O clérigo além de falar de Deus e sobre Deus, está obrigado a falar com Ele, (através da Oração, do Culto, da Liturgia, da Pastoral…).


No âmbito do curso universitário de Teologia oferecido pelas universidades locais, certamente, o teólogo aqui considerado consagrado, não fala somente de Deus. Tem que ser cauto por se ver cruzar com diversas correntes filosóficas e tradições religiosas: agnosticismo, budismo, hinduísmo… Ele já sabe que nem todas as religiões são monoteístas. Sabe também que existem outros livros sagrados além da Bíblia. Tem maior consciência do que refere o argumento segundo o qual determinado estado é laico.


O problema religioso é humano e universal. A comunidade humana pode ser dividida em 3: os que praticam religião, os que não a praticam e os que “nunca foram evangelizados”.

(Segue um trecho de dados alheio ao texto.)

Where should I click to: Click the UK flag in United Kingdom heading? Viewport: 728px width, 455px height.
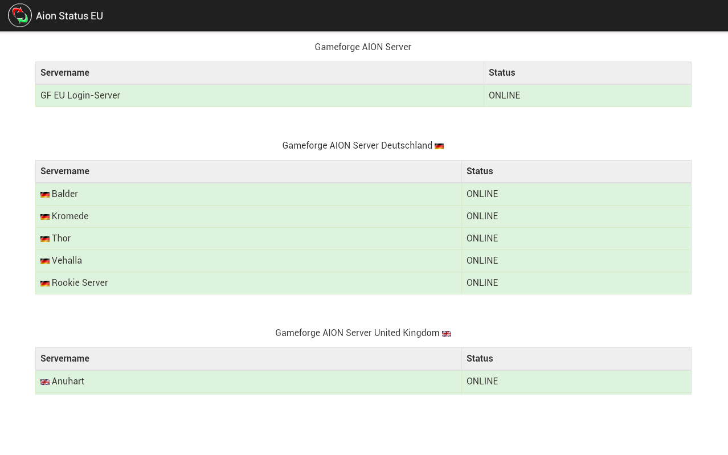point(447,334)
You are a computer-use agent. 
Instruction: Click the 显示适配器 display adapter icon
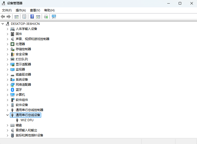pyautogui.click(x=12, y=64)
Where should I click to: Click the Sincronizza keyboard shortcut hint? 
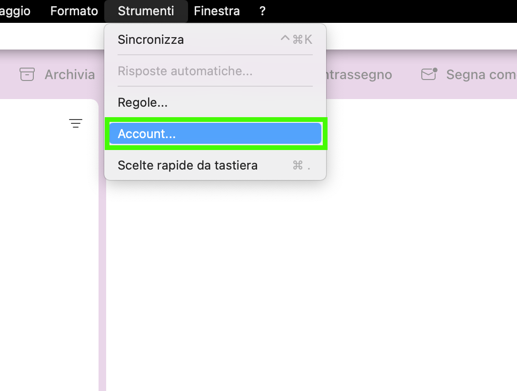pos(296,39)
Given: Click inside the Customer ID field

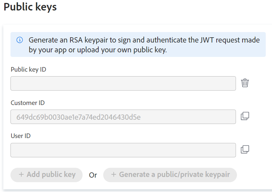Looking at the screenshot, I should point(123,116).
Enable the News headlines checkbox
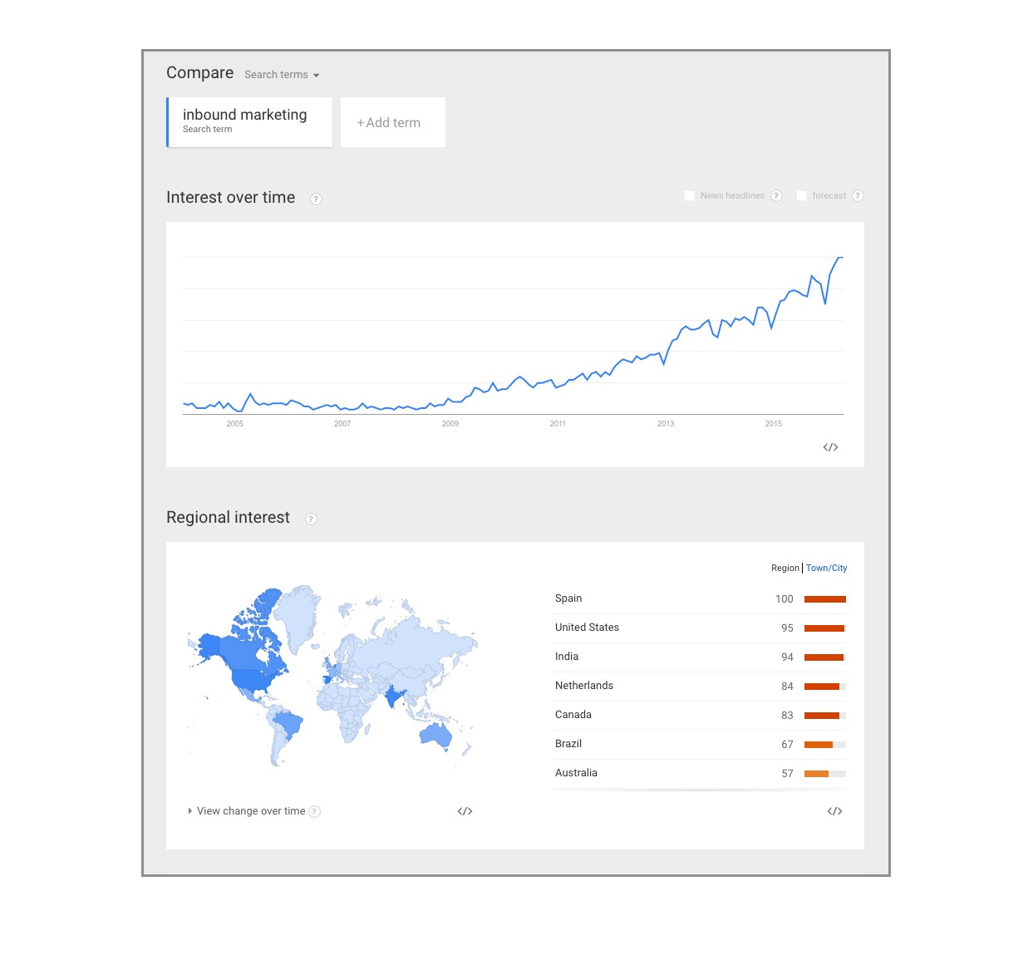This screenshot has width=1033, height=960. (689, 196)
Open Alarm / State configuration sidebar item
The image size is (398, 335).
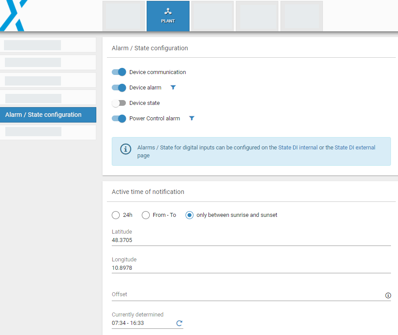(48, 115)
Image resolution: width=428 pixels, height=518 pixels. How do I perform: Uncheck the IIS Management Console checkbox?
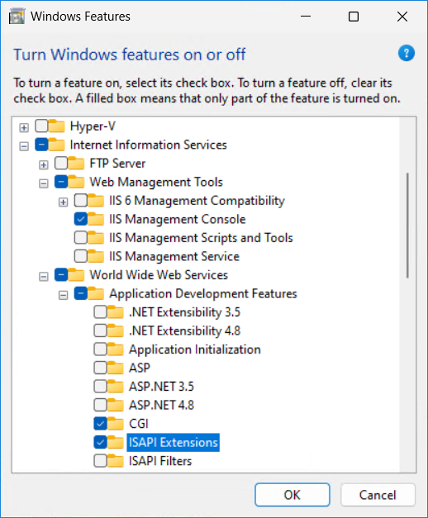[81, 219]
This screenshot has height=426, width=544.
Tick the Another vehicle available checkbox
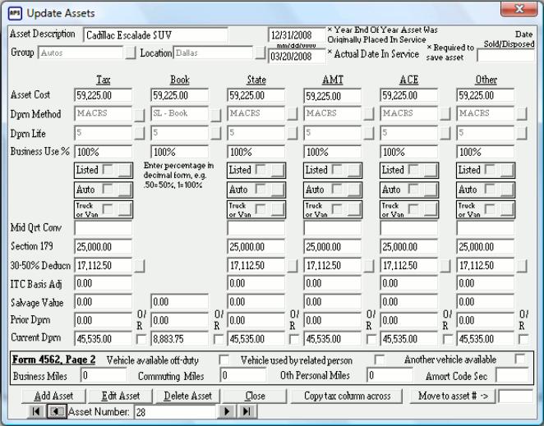point(519,360)
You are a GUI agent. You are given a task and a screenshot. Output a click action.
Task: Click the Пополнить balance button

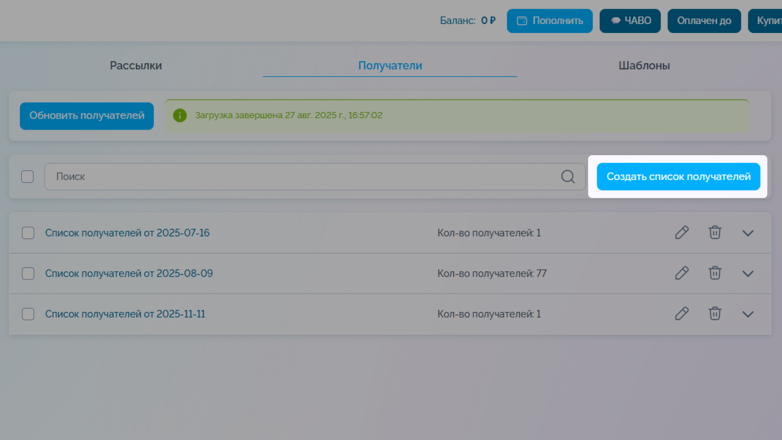[x=550, y=21]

Em Angola, há mais templos que agências bancarias, só para minimizar; há mais templos que “tudo”. Pode-se comprovar que há templos e sempre houve até nas aldeias rurais onde as agências bancárias preferem não investir por falta de motivos. As Igrejas sempre estão lá no profundo do país onde nem as escolas conseguem chegar; sempre com motivos, até quando nem partido político é capaz de o fazer.

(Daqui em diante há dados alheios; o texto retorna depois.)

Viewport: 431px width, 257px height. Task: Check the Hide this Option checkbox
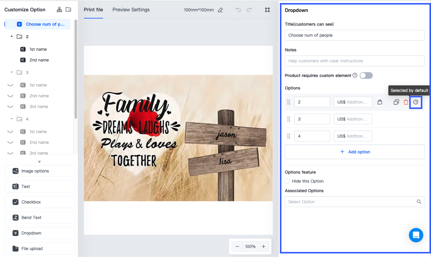287,181
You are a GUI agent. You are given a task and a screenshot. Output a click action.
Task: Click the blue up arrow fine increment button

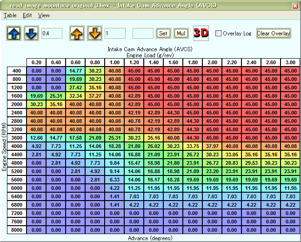tap(13, 34)
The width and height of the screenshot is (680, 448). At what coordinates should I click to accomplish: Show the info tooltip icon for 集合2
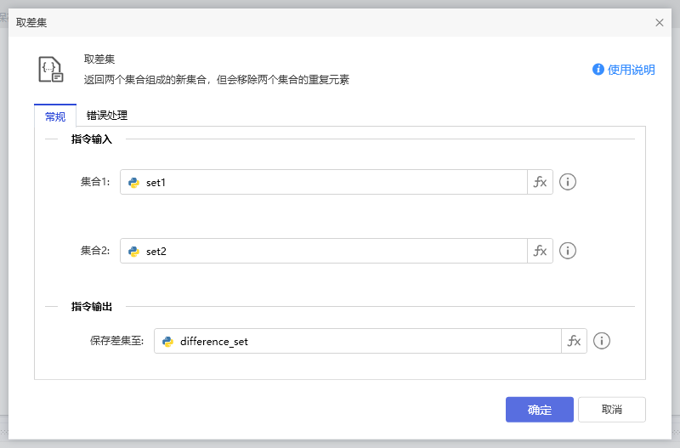(568, 251)
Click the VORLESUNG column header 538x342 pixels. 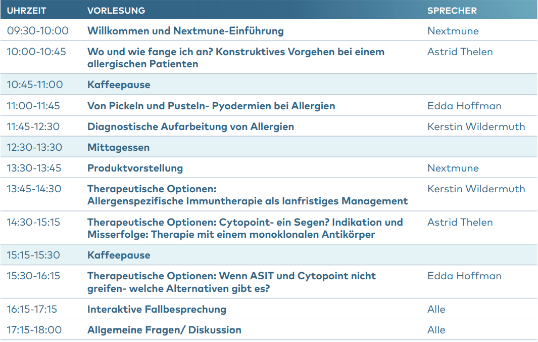116,11
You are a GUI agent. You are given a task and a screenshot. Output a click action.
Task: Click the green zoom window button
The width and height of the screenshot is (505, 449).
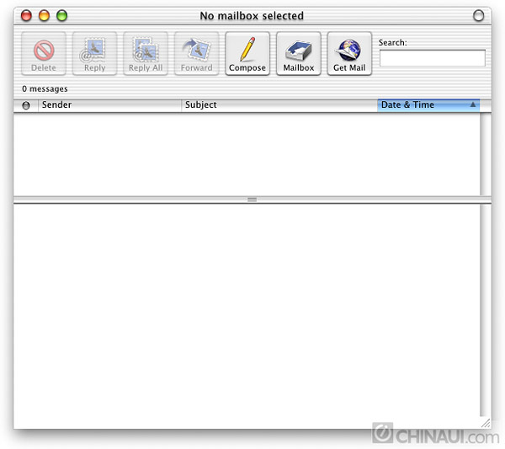pyautogui.click(x=61, y=15)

Os incidentes de fórum religioso são recorrentes no país envolvendo a intervenção das autoridades governamentais, muitas vezes com índole bélica.

Em regra, um Livro Sagrada nunca faltará na biblioteca de uma família angolana. Muitas bibliotecas familiares angolanas só têm esse livro, a Bíblia ou outro. Não tem mais: nem de Política, nem de Direito da Família, nem de Saúde. É natural ver pessoas agarradas a um Livro Sagrado ou outro símbolo religioso em situação de perigo eminente, como dentro de um avião em movimento, e não só.


Têm sido diversas as vozes que se unem em prol da recuperação de valores morais no seio da comunidade nacional. Os profissionais em Teologia deveriam ser tidos em conta nessa empreitada uma vez que o assunto lhes diz directamente respeito por carga académica. Porque se nada vale, nada vale mesmo: Deus, o outro, a vida, a propriedade, as instituições e assim em diante. O cenário de violência fica, tecnicamente, traçado.


A interpretação do artigo 10º da Constituição da República tem que ser mais coerente, uma qualidade que se pode garantir especialmente com a participação de teólogos.


Em paralelo, o Brasil e os Estados Unidos da América são igualmente países laicos, entre outros. Apesar disso, assinalam a beleza das suas moedas nacionais com aclamações religiosas relevantes. Não deixa de ser suave ver o “halllelujah” interpretado no real brasileiro e a confissão “in god we trust” no dólar norte-americano.

É possível estimar que o número de nações cujo princípio da laicidade é aplicado com radicalismo vai encolhendo e a prosperidade é doutrinária naquelas que procuram insistir na vontade até aos limites.